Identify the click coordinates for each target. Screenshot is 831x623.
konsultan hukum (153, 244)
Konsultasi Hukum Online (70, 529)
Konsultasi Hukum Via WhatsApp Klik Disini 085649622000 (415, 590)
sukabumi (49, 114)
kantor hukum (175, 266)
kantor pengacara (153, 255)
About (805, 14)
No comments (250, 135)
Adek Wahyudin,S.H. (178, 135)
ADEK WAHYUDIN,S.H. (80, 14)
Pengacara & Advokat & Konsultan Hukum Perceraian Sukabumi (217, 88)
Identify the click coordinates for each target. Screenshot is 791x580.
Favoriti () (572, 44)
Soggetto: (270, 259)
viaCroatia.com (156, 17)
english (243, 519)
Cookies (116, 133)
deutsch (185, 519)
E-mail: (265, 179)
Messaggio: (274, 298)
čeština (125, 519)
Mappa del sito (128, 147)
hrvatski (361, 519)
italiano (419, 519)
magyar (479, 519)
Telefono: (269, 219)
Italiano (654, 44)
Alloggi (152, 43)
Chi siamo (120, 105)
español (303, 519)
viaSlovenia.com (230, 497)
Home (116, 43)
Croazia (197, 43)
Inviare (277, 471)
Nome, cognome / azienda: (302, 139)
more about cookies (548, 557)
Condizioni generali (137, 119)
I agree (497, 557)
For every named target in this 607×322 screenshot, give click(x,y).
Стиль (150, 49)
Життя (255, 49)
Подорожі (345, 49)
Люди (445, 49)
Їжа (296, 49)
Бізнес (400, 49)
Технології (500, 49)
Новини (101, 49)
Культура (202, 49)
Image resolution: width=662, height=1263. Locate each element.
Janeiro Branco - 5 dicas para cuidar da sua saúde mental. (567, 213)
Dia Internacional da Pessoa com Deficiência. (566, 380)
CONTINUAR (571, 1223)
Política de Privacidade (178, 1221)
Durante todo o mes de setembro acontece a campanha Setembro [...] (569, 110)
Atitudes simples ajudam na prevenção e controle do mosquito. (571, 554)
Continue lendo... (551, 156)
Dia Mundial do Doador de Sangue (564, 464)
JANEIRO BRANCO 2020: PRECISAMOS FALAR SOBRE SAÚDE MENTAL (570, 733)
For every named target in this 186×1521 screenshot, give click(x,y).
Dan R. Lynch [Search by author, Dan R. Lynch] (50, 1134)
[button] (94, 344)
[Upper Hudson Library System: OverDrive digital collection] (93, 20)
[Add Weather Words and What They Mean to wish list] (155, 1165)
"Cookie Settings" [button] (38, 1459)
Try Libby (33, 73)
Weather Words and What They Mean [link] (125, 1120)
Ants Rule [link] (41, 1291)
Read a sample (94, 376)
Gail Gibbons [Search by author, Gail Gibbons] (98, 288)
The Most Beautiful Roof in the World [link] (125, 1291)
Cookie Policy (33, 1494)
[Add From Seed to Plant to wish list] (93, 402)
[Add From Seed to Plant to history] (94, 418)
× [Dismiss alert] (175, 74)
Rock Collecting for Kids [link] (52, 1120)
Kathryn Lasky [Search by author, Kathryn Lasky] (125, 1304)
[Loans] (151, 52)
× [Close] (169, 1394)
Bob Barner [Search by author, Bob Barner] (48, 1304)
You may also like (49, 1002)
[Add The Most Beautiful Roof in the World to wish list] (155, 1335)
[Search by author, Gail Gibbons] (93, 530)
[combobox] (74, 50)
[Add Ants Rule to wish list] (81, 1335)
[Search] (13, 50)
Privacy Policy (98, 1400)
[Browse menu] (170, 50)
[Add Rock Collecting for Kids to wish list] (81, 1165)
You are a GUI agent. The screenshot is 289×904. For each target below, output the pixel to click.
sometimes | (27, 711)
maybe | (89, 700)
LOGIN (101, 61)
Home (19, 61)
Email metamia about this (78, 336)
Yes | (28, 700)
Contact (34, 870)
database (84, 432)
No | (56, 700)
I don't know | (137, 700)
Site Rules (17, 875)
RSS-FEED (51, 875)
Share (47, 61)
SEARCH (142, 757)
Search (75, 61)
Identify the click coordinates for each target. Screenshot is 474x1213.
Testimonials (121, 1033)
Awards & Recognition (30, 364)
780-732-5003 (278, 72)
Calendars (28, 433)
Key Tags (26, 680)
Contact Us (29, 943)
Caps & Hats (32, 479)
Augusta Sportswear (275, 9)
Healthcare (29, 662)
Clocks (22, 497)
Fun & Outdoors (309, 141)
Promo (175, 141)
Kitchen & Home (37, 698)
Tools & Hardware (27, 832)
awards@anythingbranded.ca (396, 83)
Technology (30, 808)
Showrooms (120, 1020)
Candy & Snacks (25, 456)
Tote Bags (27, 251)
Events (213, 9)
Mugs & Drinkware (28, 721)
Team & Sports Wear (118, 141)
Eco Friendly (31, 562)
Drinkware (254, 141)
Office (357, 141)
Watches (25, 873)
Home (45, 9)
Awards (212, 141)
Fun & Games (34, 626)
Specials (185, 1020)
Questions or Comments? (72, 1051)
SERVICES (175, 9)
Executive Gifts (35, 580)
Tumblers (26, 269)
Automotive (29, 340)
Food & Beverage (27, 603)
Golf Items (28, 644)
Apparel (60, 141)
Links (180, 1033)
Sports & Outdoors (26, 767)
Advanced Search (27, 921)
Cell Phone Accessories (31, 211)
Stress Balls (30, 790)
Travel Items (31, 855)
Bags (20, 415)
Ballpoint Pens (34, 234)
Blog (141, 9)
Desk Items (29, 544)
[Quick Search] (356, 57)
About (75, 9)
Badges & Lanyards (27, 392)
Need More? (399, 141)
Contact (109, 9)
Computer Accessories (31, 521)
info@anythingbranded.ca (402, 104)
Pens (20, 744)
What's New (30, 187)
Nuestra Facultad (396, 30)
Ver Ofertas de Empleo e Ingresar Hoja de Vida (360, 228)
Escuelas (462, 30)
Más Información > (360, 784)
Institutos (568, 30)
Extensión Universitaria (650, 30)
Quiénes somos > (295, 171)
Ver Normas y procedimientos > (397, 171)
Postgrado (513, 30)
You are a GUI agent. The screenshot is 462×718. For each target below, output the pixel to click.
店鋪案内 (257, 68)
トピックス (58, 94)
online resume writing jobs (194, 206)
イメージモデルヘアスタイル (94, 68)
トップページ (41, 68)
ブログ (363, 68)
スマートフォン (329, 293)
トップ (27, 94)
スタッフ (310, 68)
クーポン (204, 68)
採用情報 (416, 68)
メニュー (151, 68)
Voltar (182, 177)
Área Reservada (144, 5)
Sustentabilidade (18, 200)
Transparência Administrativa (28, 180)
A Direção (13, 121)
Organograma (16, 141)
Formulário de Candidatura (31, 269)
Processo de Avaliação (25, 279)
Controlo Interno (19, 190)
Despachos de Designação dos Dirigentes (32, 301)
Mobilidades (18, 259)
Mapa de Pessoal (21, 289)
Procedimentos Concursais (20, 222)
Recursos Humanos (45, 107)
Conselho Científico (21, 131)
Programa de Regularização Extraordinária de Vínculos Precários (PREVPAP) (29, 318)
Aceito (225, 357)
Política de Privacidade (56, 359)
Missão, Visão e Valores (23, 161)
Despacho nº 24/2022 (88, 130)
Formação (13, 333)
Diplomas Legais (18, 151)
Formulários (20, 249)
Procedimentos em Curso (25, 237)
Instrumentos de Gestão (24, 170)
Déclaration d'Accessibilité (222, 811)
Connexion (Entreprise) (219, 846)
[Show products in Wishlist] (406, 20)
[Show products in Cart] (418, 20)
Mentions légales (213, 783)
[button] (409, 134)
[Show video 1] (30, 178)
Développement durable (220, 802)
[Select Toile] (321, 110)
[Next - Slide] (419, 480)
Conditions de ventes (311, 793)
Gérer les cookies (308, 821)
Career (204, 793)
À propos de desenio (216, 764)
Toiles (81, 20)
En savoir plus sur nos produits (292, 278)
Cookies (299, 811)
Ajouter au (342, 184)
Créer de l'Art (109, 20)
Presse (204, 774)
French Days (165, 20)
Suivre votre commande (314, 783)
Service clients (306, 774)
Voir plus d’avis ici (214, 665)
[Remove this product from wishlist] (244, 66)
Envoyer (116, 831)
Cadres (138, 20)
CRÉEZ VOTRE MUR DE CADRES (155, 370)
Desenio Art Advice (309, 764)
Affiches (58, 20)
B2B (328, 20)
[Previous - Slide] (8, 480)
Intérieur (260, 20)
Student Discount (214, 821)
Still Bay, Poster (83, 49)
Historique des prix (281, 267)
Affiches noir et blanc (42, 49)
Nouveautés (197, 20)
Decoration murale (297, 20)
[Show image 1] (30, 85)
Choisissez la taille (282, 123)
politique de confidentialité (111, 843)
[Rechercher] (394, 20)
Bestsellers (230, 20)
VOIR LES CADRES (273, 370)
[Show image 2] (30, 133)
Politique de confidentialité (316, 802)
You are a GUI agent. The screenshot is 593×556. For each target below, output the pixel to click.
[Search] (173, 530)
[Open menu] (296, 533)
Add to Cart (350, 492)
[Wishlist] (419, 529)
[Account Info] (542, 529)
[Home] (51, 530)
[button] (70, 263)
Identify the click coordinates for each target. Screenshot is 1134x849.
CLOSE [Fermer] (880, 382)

> _GIVEN REQUEST_
Halve the coordinates in the answers from the line with "[button] (70, 263)" through the end of the records, both ends included. Write out every line in that span again, requests included, with each coordinate multiplied by 0.5 and rounded to a whole number, halves rounding up.

> _SOLVED EXERCISE_
[button] (35, 132)
Identify the click coordinates for each target. Screenshot is 1134x849.
CLOSE [Fermer] (440, 191)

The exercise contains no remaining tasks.